As a young child, I spent the summers with grandma in a little cabin in Shandaken, NY. which was three hours from New York City. Because it was a long drive, my parents who both worked, only came up every other weekend. But grandma and I were fine together.
The cabin was part of a complex that had been built by Joe Feitzinger and his wife Anne. There were 24 cabins in all, the majority of which were directly behind the town store which Joe and Anne owned and above which they lived.
In their store they sold candy bars and little bags of nuts and chips and had a big red Coca-Cola cooler. But mostly Joe sold lures and issued fishing licenses as he was the Town Clerk.
Our cabin was one of the five that were a little past the main complex. More secluded and in a heavily-wooded area, it was simple country living in the Catskill Mountains.
If you crossed the road which ran in front of the complex you were on the banks of the Esopus River. (Calling it a river was to elevate it’s status greatly. It was more like a creek – perhaps a total of 30 feet across at its widest). But as small as it was it was filled with life – trout and bottom-feeding catfish, frogs – and me!

DATA —
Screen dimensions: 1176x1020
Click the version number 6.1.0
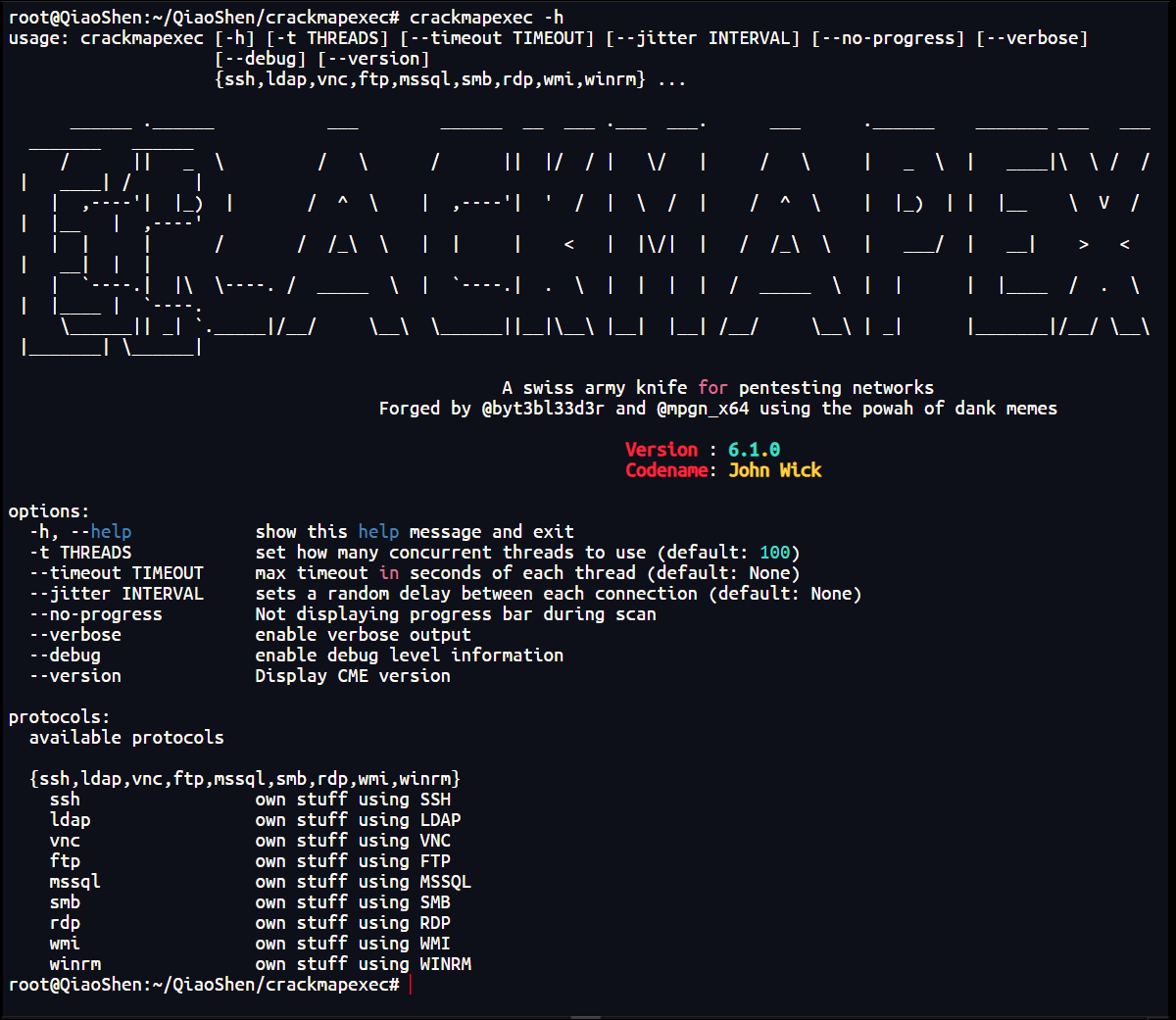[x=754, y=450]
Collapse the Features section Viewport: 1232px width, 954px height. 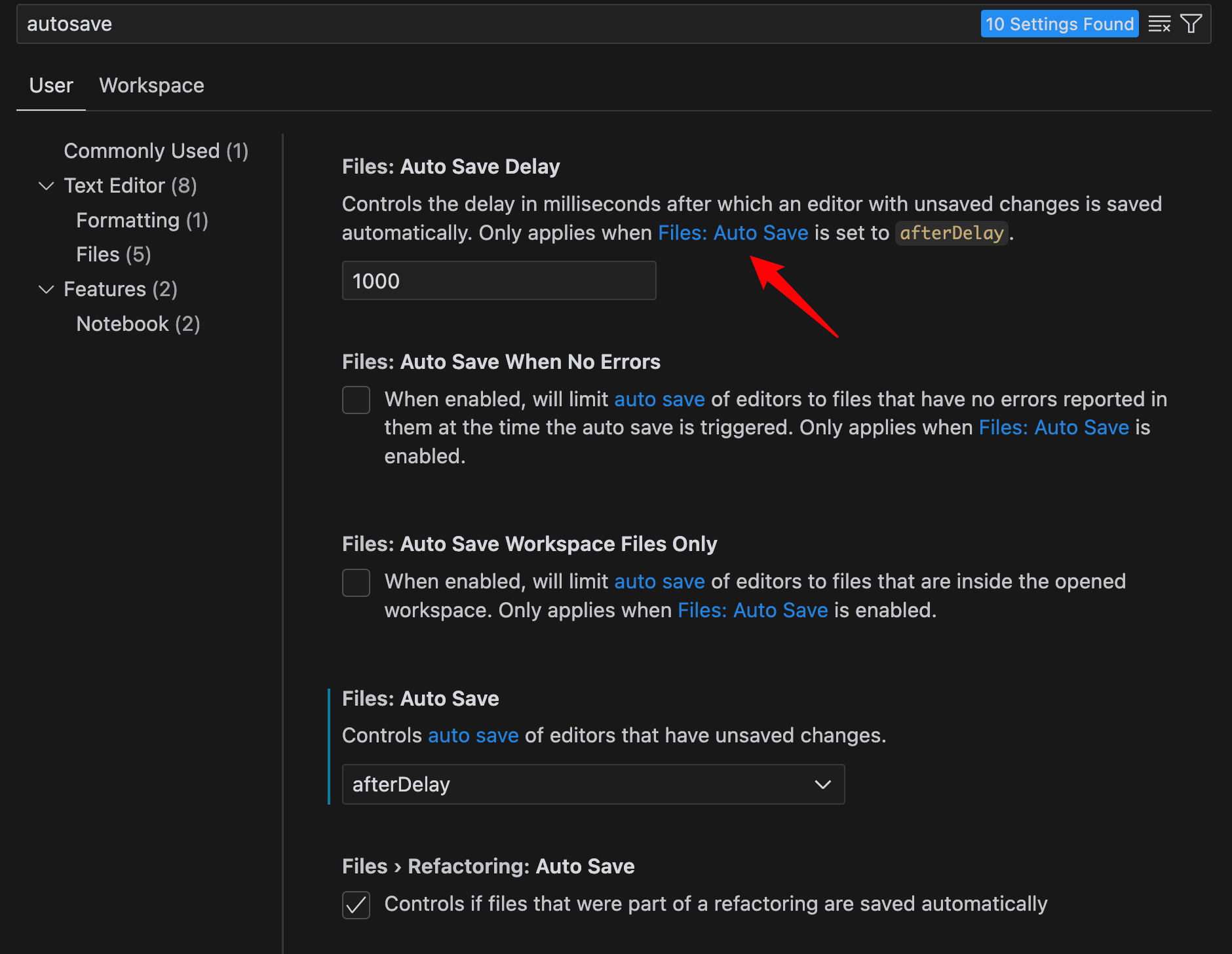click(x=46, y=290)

TO-DO LIST —
**1.** According to the text about summers in Shandaken, why did the parents come up to the cabin only every other weekend?
**2.** Pick up the text about summers in Shandaken after its last sentence and write the next part.

EXERCISE RESPONSES —
**1.** The cabin was three hours from New York City, which made it a long drive. Both parents also worked.

**2.**
After breakfast each morning I would go down to the river, having waited the obligatory one hour to digest my food, and go swimming or playing with the other guests’ children. (My parents required that I spend these hour-long breaks reading the books that we had selected for my summer reading list).
Somehow, I had a built-in clock and knew when it was lunchtime – and I would head back to the cabin for the noon meal. Another hour’s wait and back to the river until dinner. And so my summer days were spent – the exception being that on rainy days I really put a dent in my reading list.
After dinner, grandma, our cocker spaniel, Andy and I would sit outside as the sun began to fade, enjoying the beauty of the pine and oak trees and watching the birds wend their way home. There was no television in the cabin and the only music we heard was the chirping of the crickets as we watched the fireflies flash their lights on and off.
Although Joe and Anne were happy to drive us the seven miles into Phoenicia (the closest town that had a small grocery store), grandma never imposed on them. She planned her purchases to meet our needs until my parents came on their bi-weekly visits. And besides, we had Mr. Bertelli.
Three times a week, Mr. Bertelli would slowly drive his faded red pickup truck down the main road. As he drove, he clanged a loud bell to alert his customers that he was there. (Painted on the side of his truck was a sign that said, “G. Bertelli & Sons. Finest Watermelon in New York).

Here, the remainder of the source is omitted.